Quando é decretada a falência de uma empresa, os ativos devem ser arrecadados e liquidados para repartir os valores entre os credores. Também é possível vender totalmente a empresa ou arrendar a terceiros. Enquanto o processo de recuperação judicial prevê pagamentos conforme o plano, em caso de falência, entram na conta todos os patrimônios, que incluem desde recebíveis a móveis.

“No entanto, existem algumas preferencias em relação ao pagamento dos credores concursais, tais como despesas de manutenção da Massa Falida e tributos retidos na fonte (INSS, empregados, IRRF etc.), que podem inviabilizar o pagamento da imensa maioria dos credores envolvidos. Ainda que o juiz flexibilize a interpretação, fato é que os credores provavelmente não terão desfecho melhor na falência do que com a manutenção da empresa e repactuação das obrigações”, diz Veríssimo.

Quais são os direitos dos passageiros do Grupo Itapemirim em caso de falência?

“Caso haja a decretação de falência das empresas do Grupo Itapemirim, os consumidores poderão indagar ao administrador judicial quanto ao cumprimento das obrigações de transporte assumidas. Caso não haja a possibilidade de cumprimento, devem requerer reembolso dos valores gastos, por meio da habilitação dos créditos no processo de falência”, afirma o advogado Renan Melo.

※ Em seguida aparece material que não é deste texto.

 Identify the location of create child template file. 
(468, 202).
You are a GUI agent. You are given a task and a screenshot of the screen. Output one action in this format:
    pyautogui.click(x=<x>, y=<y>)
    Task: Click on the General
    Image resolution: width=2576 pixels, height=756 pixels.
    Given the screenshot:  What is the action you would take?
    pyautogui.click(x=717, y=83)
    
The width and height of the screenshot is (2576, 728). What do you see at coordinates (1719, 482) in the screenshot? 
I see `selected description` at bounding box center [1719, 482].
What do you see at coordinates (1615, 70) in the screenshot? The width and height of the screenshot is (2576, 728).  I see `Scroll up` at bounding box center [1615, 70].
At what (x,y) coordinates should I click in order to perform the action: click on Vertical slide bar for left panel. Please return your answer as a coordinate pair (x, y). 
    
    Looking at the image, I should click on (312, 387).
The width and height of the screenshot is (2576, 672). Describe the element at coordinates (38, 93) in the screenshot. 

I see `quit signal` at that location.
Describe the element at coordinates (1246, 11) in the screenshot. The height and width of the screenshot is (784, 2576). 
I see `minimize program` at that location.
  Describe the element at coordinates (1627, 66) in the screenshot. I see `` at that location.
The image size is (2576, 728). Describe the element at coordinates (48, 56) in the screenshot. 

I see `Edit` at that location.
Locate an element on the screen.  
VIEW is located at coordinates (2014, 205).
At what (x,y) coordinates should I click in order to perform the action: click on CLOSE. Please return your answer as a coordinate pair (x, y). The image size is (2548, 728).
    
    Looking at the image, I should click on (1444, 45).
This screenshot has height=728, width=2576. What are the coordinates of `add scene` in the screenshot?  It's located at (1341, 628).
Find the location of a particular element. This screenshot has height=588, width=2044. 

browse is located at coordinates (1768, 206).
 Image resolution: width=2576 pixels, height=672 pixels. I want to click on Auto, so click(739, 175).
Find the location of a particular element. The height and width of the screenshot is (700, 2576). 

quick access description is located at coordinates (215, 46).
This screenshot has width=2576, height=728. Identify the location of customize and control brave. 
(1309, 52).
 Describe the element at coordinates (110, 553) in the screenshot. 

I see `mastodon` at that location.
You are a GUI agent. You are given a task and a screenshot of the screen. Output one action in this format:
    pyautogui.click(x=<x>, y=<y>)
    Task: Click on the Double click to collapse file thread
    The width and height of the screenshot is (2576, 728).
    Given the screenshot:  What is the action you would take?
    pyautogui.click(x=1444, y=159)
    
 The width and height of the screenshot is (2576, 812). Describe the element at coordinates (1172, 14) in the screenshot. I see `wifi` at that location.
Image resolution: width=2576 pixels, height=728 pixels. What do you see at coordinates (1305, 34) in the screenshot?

Para Marco Aurélio Veríssimo, isso não significa que os pagamentos serão realizados a curto prazo ou até mesmo que sejam realizados. “Em tese, por serem obrigações depois da recuperação judicial, devem ser consideradas despesas extraconcursais da massa e pagas com preferência em relação aos demais credores concursais, mas somente após outros credores tais como: empregados com salários com até três meses de decretação, credores fomentadores DIP Finance e restituições”, diz.

Quais serão os efeitos para a divisão rodoviária se for decretada a falência?

É provável que as operações do Grupo Itapemirim sejam interrompidas, inviabilizando novas ofertas de passagem pela massa falida até que haja arrecadação de bens ou arrendamento, dependendo do que for decidido pela justiça. Mas, neste momento, não há nada que impeça a empresa de continuar atuando — ainda que 16 rotas tenham sido suprimidas por livre vontade nas últimas semanas.

“De acordo com o artigo 59 da Resolução nº 4.770/2015 da Agência Nacional de Transportes Terrestres (ANTT), caso seja decretada a falência da transportadora, será retirada a autorização para o serviço de transporte rodoviário. Também será impedida a continuidade de prestação do serviço e sem direito a indenização”, diz Lorença Andrade, advogada especialista em aviação e transporte.

Como estão as finanças do Grupo Itapemirim atualmente?

“As finanças do Grupo Itapemirim estão em acompanhamento de acordo com plano de recuperação judicial ao qual foram submetidas. E, ao que parece, inclusive com base no parecer do Ministério Público no processo de recuperação, empresas do grupo apresentam ‘pendências de índole fiscal que suplantam os R$ 2 bilhões’. E o Ministério Público também aponta indícios de fraude do grupo, além de ressaltar que ‘não se constata capacidade em se reerguer e dar cabo à recuperação, pois as dívidas se avolumam e em patamares consideráveis’, afirma a advogada Lourença Andrade.

Procurado pela reportagem, o Grupo Itapemirim não respondeu até o momento da publicação.